## begin

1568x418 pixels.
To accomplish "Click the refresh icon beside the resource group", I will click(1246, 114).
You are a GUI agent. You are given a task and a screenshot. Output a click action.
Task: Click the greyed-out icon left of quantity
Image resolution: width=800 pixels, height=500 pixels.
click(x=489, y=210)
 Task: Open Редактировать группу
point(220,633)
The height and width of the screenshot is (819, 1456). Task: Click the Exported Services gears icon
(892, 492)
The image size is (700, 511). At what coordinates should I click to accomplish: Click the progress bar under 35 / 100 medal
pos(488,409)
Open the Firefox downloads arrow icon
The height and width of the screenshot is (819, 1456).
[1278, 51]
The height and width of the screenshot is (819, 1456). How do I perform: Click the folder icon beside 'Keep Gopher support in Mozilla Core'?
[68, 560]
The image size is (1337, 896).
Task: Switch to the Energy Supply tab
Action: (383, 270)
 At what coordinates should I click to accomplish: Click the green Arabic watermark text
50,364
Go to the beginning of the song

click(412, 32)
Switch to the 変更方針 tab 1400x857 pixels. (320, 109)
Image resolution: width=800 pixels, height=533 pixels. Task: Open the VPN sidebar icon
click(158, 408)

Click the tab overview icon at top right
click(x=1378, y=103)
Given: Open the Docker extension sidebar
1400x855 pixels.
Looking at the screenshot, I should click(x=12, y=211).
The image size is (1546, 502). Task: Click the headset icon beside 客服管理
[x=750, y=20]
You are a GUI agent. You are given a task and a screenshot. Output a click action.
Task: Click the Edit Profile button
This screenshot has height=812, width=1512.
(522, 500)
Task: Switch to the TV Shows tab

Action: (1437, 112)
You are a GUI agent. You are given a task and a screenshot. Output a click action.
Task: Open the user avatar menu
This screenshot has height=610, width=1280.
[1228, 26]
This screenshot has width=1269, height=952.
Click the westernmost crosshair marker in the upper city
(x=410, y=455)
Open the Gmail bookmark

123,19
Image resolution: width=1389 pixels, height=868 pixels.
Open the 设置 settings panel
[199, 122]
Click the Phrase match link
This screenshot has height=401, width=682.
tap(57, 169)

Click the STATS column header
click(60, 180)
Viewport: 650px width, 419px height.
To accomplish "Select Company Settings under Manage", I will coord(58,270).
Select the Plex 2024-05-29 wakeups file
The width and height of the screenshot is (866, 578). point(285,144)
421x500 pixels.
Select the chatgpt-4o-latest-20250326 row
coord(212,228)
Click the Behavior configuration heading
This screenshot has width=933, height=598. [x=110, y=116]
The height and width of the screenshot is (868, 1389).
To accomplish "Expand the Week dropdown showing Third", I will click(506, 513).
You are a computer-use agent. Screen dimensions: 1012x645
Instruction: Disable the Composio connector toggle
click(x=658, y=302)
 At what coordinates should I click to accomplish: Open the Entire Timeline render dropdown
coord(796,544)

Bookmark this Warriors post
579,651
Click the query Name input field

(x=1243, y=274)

## end

_SHORT TASK_:
Reproduce verbatim the portion of the entries that begins with the line containing "421x500 pixels." and continues through the end of the entries.

_RESPONSE_:
421x500 pixels.
Select the chatgpt-4o-latest-20250326 row
coord(212,228)
Click the Behavior configuration heading
This screenshot has width=933, height=598. [x=110, y=116]
The height and width of the screenshot is (868, 1389).
To accomplish "Expand the Week dropdown showing Third", I will click(506, 513).
You are a computer-use agent. Screen dimensions: 1012x645
Instruction: Disable the Composio connector toggle
click(x=658, y=302)
 At what coordinates should I click to accomplish: Open the Entire Timeline render dropdown
coord(796,544)

Bookmark this Warriors post
579,651
Click the query Name input field

(x=1243, y=274)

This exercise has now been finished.